I know that this is usually a prompt for my inner critic. It loves stepping in during moments like this to point out how things are always negative and how there is something wrong with me. It loves to make me feel guilty for grumbling about these petty problems when there is much bigger suffering in the world.

I got lost in this for a bit longer, but then I suddenly looked down, and I saw the snow. Mind you, the snow was there all along, but I wasn’t actually looking at it—I had been looking through it as I was more focused on what my mind was chattering about.

The snow literally stopped me in my tracks. I am a very visual person, and the pure whiteness of the snow caught my attention. It looked so beautiful at that moment that, in a split second, it brought me crashing back down to Earth.

Then, like dominoes, it all started to change very quickly. I started to see the sunshine against the snow; I started to feel the sun; I started to hear the crunching of the snow. I still felt cold, but the negative judgment that it was uncomfortable dropped. I was still late, but it was OK, and I knew that I could apologize and still make the most of a short appointment because it was important. The rest of my walk and my walk back home were totally different experiences. My heart felt more open, and my mind felt calmer, even though my body still felt cold!

The skills

I wanted to share this story because this is an example of how we can:

  • Recognize when we are caught in our thoughts and emotions
  • Pause
  • Shift and refocus our attention
  • Become mindful and wake up to what is happening in the present moment without judging it
  • Snap out of our heads and get back into living and experiencing what is right in front of us
  • Have difficult moments, but know that they pass and are not permanent and do not have to define the rest of our day and identity
  • Feel an uncomfortable emotion and, in the next moment, experience a good emotion and realize that they can co-exist together.
  • Hold all of the internal workings of our thoughts and emotions lightly and with wisdom and compassion; this can help us go about our day and activities with less of an internal struggle

When we go about our lives automatically with our heads down, carrying on with the rush and demands of life or getting caught up in believing what our mind is saying, we miss out on so much. It would have been a loss for me to miss out on the beauty of nature around me because this is something that I value greatly as a person.

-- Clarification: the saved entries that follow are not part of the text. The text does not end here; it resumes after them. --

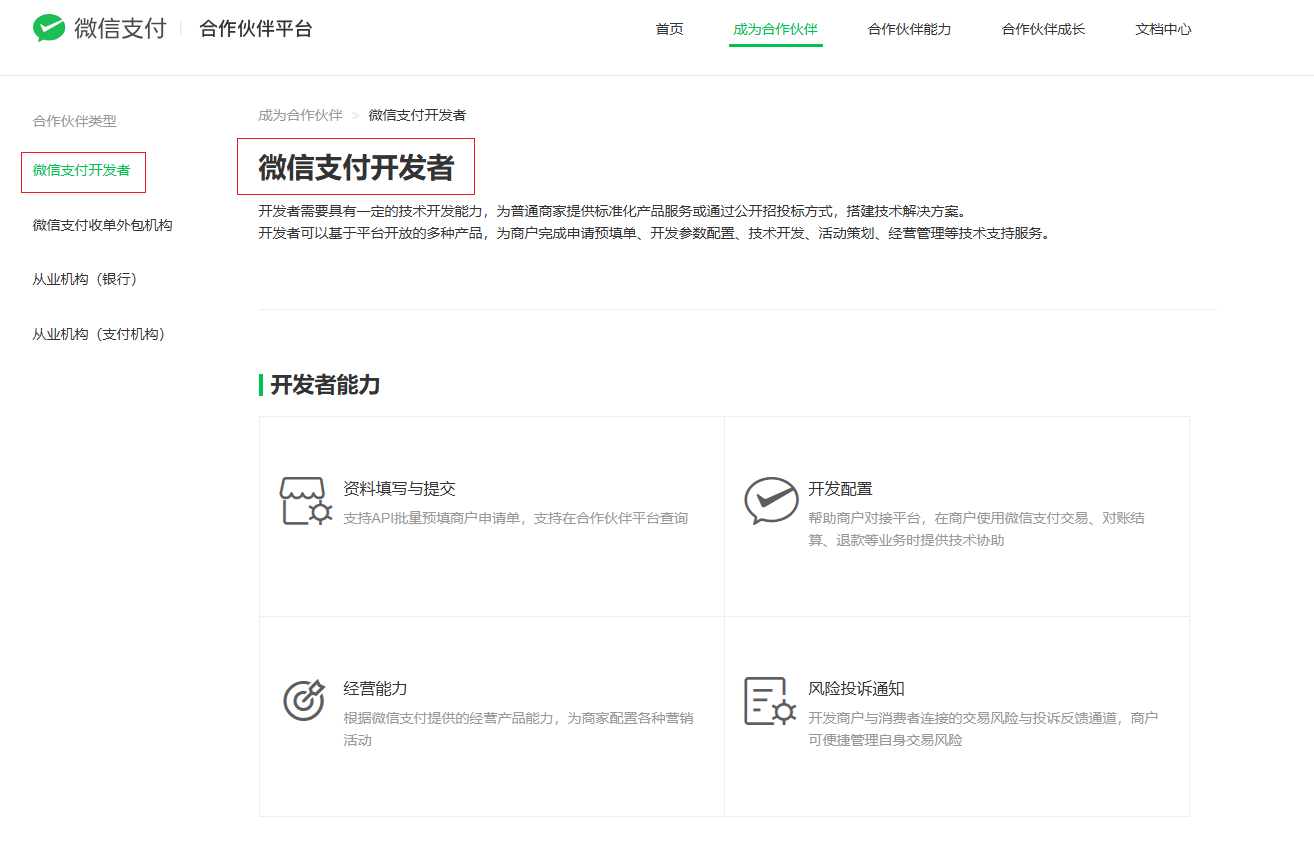Click the document gear icon for 风险投诉通知
1314x846 pixels.
tap(770, 701)
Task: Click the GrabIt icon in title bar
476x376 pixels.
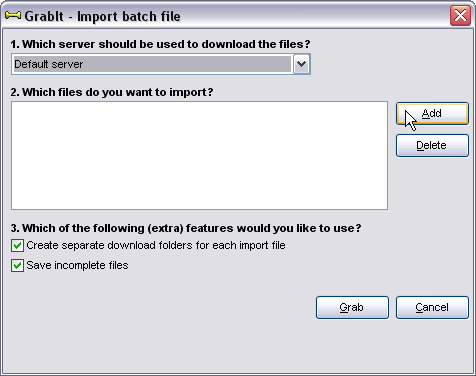Action: pyautogui.click(x=13, y=15)
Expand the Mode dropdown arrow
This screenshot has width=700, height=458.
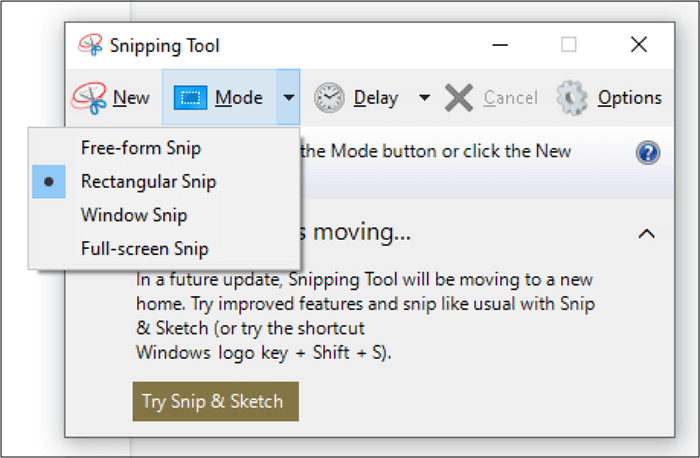[x=288, y=97]
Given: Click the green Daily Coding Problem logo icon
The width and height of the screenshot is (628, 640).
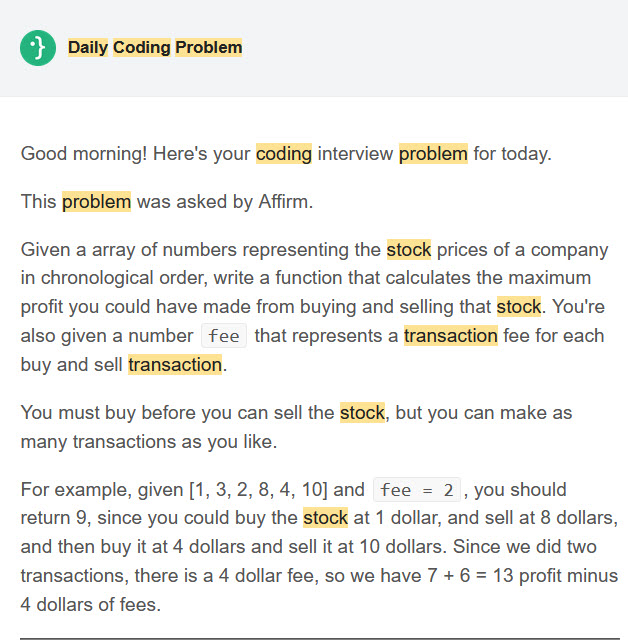Looking at the screenshot, I should 38,48.
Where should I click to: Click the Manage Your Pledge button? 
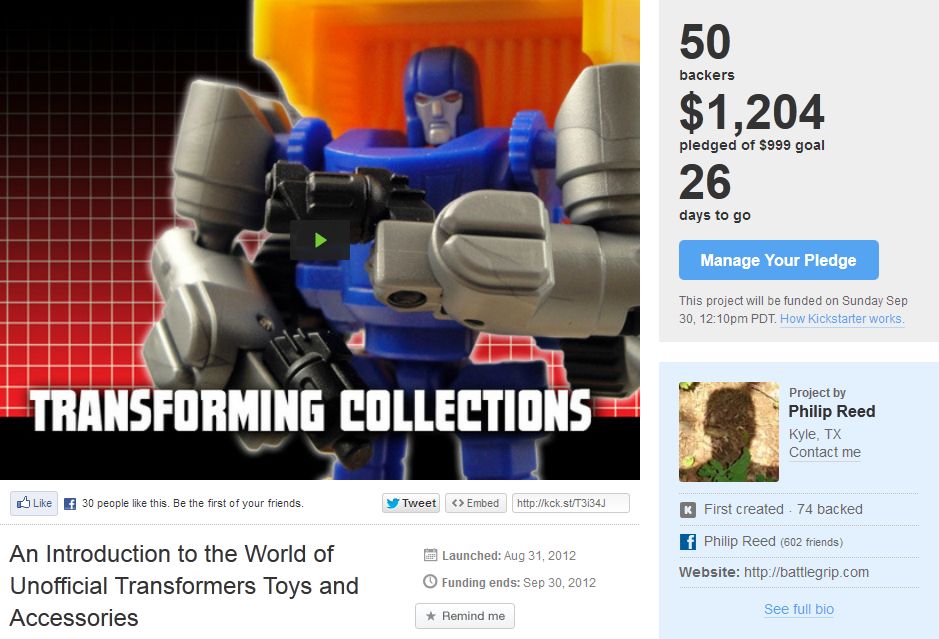click(779, 260)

Yet it happens to all of us and in many different circumstances. Have you had experiences when you are so annoyed by an argument or preoccupied with something at work that you are only half listening when someone is talking to you, or you are mindlessly eating your dinner? This is just what it means to live with a sophisticated yet tricky human mind that creates very convincing stories that hook us in and that we start believing as though it’s the best Netflix series.

It is never too late and never too early to start

Learning psychological skills like mindfulness and compassion is important. They can help us manage the chatter in our minds and regulate our emotions. We can learn how to move through challenging moments more effectively without ignoring them or becoming consumed by them. We can learn to go about the rest of the day with more openness and ease, taking our inner chatter and emotions on the ride.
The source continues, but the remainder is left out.